On Jul 23, 2009, at 12:59 PM, Milo wrote:
Hi, guys. I'm getting surprisingly poor performance on my PVFS2
cluster. Here's the setup:
*) 13 nodes running PVFS2 2.8.1 with Linux Kernel 2.6.28-13 server,
each with a 15 drive RAID-5 array.
*) The RAID-5 array gets 60 MB/s local write speeds with XFS
according to iozone (writing in 4 MB records)
Doing a component test of the device with local file system is a good
idea, but you should see what you get with 1 MB records, since that's
what you will be doing with PVFS (using a 1 MB flow buffer size). I
wouldn't expect a difference, but just for consistency... Also,
iozone doesn't normally include syncs with the timing, so you may see
caching effects in that number. You would see them with PVFS too
since you disabled TroveDataSync, but if the I/O is larger in the PVFS
case you'll start to see actual disk I/O when you run out of memory.
How big are your iozone runs?
I actually tend to use sgdd instead of iozone when doing a local
filesystem test like this, because it allows me specify exactly when/
if to sync, or use O_DIRECT, block size, etc.

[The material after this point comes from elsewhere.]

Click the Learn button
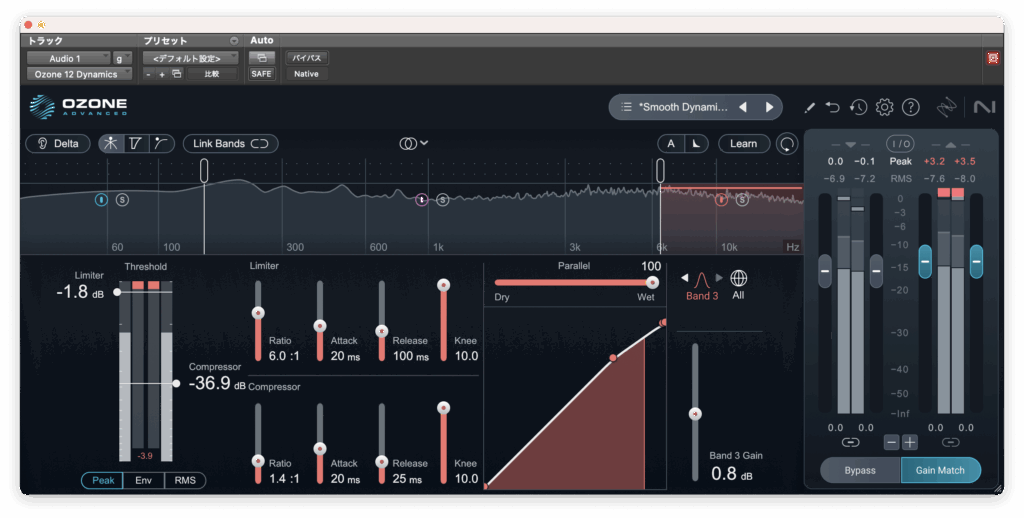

That tells me exactly
which mode works best for my server/hardware setup, so that I can
choose the right parameters for PVFS.
Also, a component test of the network with iperf or netpipe or
something would show you what to expect there. PVFS includes a BMI
pingpong test in the test suite which shows point to point performance
too.
I'd like to get at least 50 MB/s/server from the cluster and I've
been testing this with a single PVFS2 server and client with the
client running either on the same node or a node on the same switch
(it doesn't seem to make a lot of difference). The server is
configured with Trove syncing off, a 4 MB strip size simple_strip
distribution, and a 1 MB FlowBufferSizeBytes. Results have been as
follow:
With TroveMethod alt-aio or default, I'm getting around 15 MB/s when
transferring a 3 GB file through pvfs2-cp:
r...@ss239:~# pvfs2-cp -t ./file.3g /mnt/pvfs2/out
Wrote 2867200000 bytes in 192.811478 seconds. 14.181599 MB/seconds
dd'ing a similar file through pvfs2fuse gets about a third of that
performance, 5 MB/s:
r...@ss239:~# dd if=/dev/zero of=/mnt/pvfs2fuse/out bs=1024K
count=1024
1024+0 records in
1024+0 records out
1073741824 bytes (1.1 GB) copied, 206.964 s, 5.2 MB/s
I get similar results using iozone writing through the fuse client.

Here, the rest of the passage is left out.